▶ [Source passage]:
>> Start

If inplace=True, returns None. If inplace=False, returns a dictionary with keys “label_transfer”, “markers”, “marker_purity”, “neighbor_contamination”, and “mutually_exclusive_coexpression_rate”.

Return type:

None or dict

run_volume(*, adata_ref: AnnData | None = None, ref_cell_type: str | None = None, ref_gene_key: str | None = None, ref_raw_counts_layer: str | None = None, cell_type_key: str | None = None, inplace: bool = True, label_transfer_kwargs: dict[str, Any] | None = None, similarity_kwargs: dict[str, Any] | None = None, heterotypic_overlap_kwargs: dict[str, Any] | None = None, vsi_kwargs: dict[str, Any] | None = None)#

Run volume-layer (vl) metrics.

Convenience wrapper around segtraq.vl functions via the instance facade self.vl.

>> End

Dataset entries:
>> Start

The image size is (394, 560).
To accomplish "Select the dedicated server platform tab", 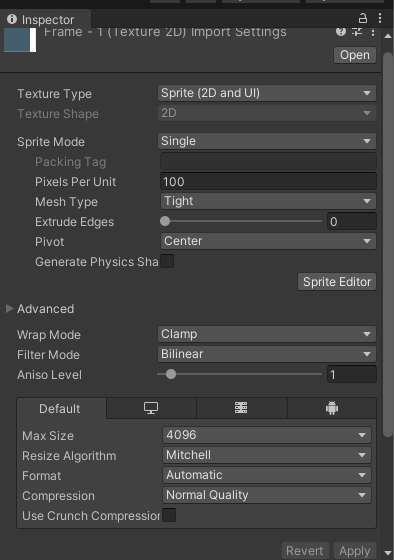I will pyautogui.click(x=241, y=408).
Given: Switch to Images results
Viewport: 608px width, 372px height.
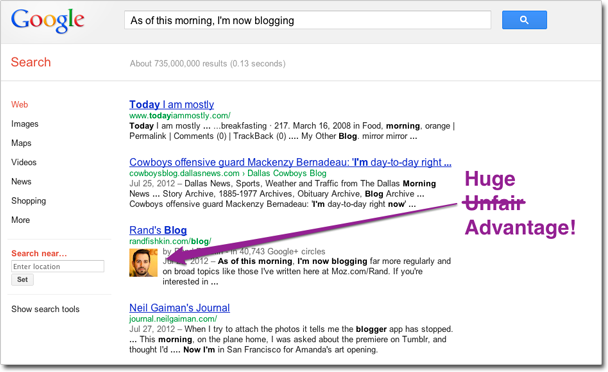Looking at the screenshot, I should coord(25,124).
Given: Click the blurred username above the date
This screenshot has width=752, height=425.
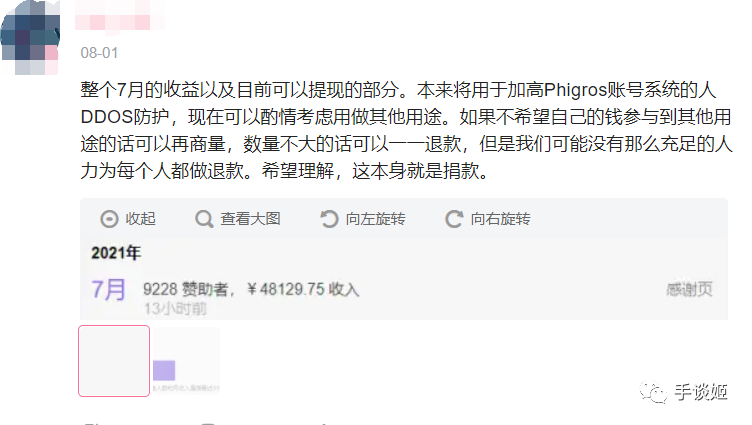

>> End

▶ [Exercise tasks]:
[a] Check each statement against the API documentation excerpt and answer yes or no. Support each answer with the deciding words quoted from the excerpt. (i) Setting inplace=True makes the function return a dictionary. (ii) The returned dictionary includes a key named "markers". (iii) run_volume wraps segtraq.vl functions for convenience.
[b] Output the API documentation excerpt word for word, from "If inplace=True, returns" to "instance facade self.vl.".

▶ [Answers by task]:
[a]
(i) No: "If inplace=True, returns None."
(ii) Yes: "returns a dictionary with keys “label_transfer”, “markers”"
(iii) Yes: "Convenience wrapper around segtraq.vl functions via the instance facade self.vl."

[b]
If inplace=True, returns None. If inplace=False, returns a dictionary with keys “label_transfer”, “markers”, “marker_purity”, “neighbor_contamination”, and “mutually_exclusive_coexpression_rate”.

Return type:

None or dict

run_volume(*, adata_ref: AnnData | None = None, ref_cell_type: str | None = None, ref_gene_key: str | None = None, ref_raw_counts_layer: str | None = None, cell_type_key: str | None = None, inplace: bool = True, label_transfer_kwargs: dict[str, Any] | None = None, similarity_kwargs: dict[str, Any] | None = None, heterotypic_overlap_kwargs: dict[str, Any] | None = None, vsi_kwargs: dict[str, Any] | None = None)#

Run volume-layer (vl) metrics.

Convenience wrapper around segtraq.vl functions via the instance facade self.vl.